-- Records shown --
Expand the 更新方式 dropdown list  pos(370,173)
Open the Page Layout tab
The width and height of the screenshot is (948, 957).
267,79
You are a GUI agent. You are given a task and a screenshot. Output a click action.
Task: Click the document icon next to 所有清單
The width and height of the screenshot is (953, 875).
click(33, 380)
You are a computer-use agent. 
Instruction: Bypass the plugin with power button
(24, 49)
* * *
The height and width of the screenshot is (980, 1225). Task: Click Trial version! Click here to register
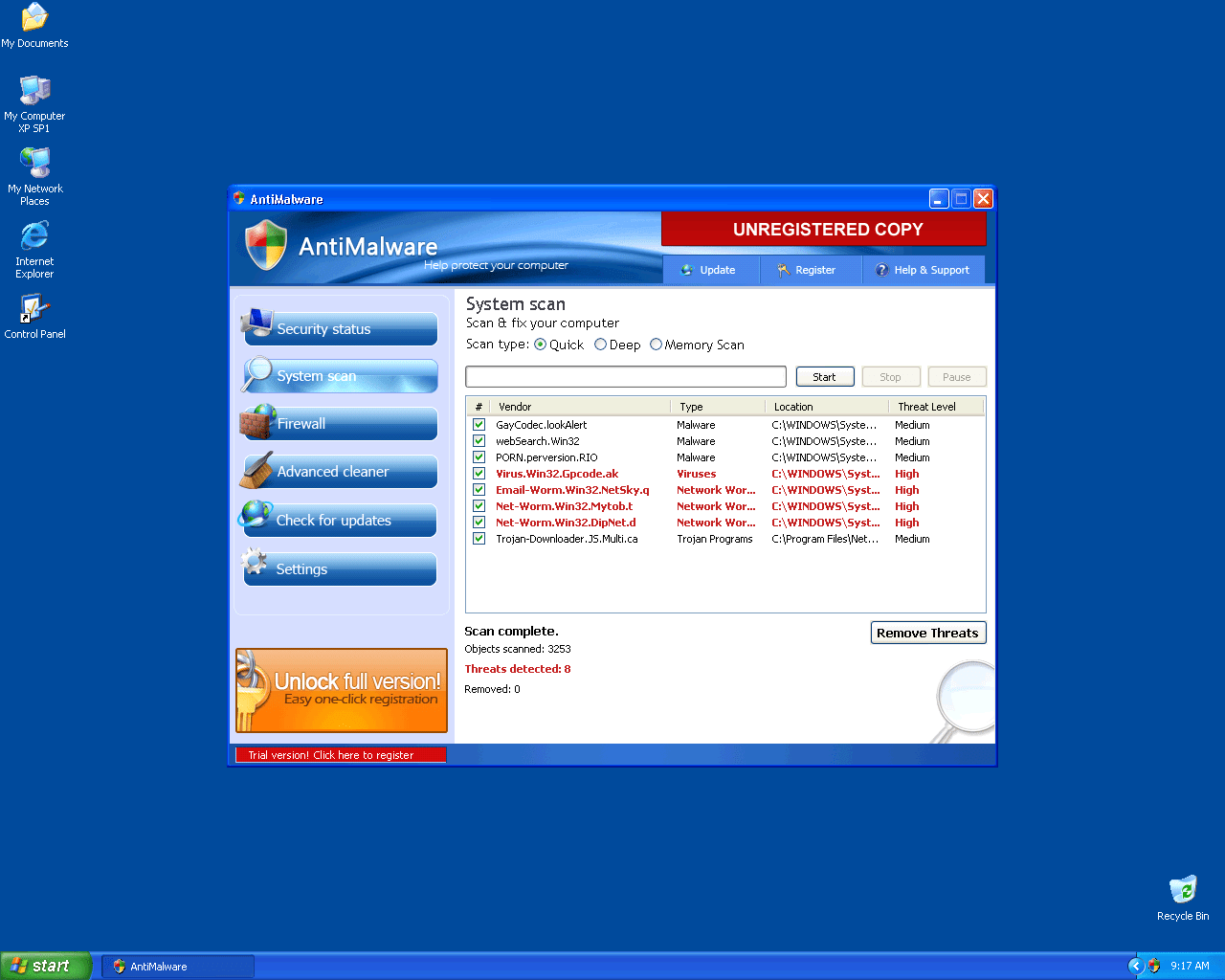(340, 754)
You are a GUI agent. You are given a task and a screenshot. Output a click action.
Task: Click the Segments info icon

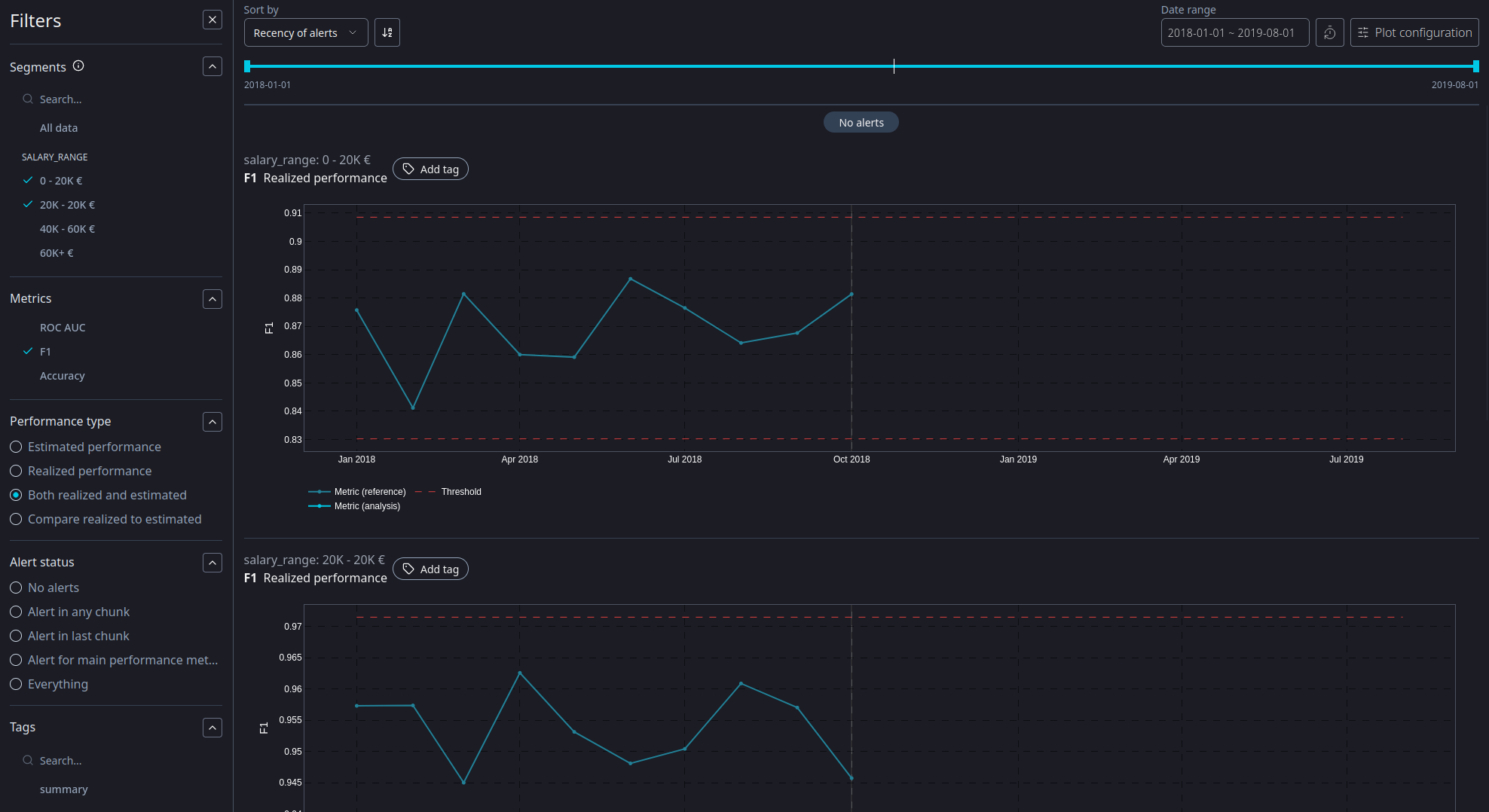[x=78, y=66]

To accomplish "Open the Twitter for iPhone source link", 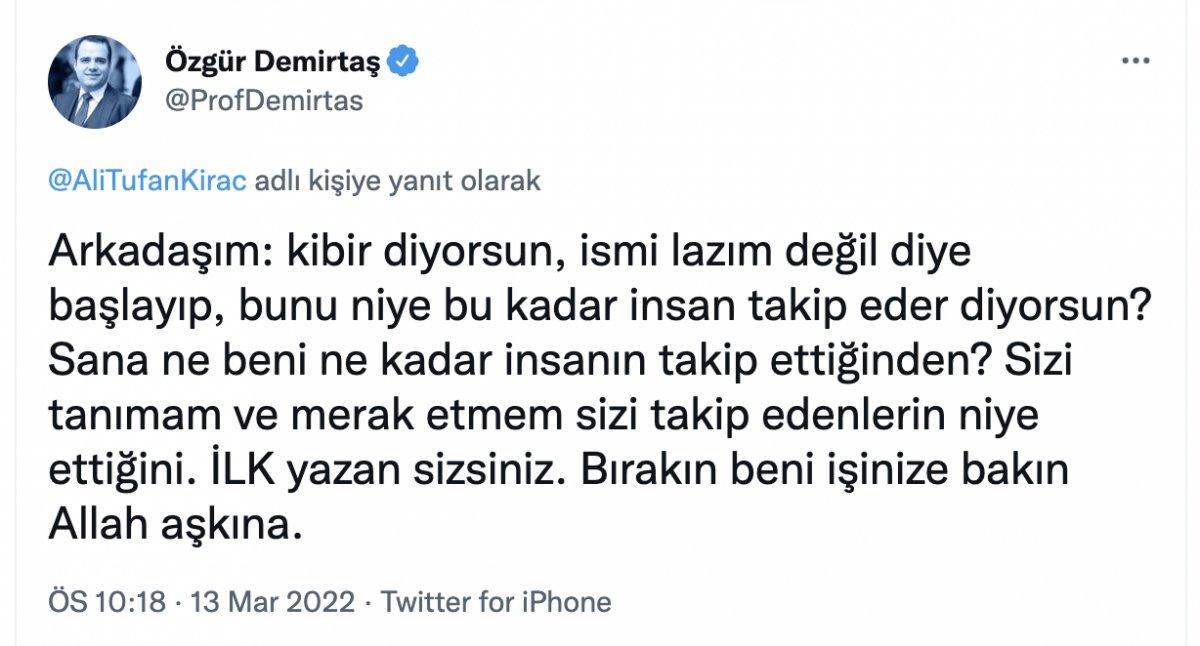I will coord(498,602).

-- Work task --
Only one part of the material above is to be transcribed, namely the lines starting with the line that has "Expand the 更新方式" and going on through the line that has "Task: Click the document icon next to 所有清單", exactly as they stand.

-- Task output --
Expand the 更新方式 dropdown list  pos(370,173)
Open the Page Layout tab
The width and height of the screenshot is (948, 957).
267,79
You are a GUI agent. You are given a task and a screenshot. Output a click action.
Task: Click the document icon next to 所有清單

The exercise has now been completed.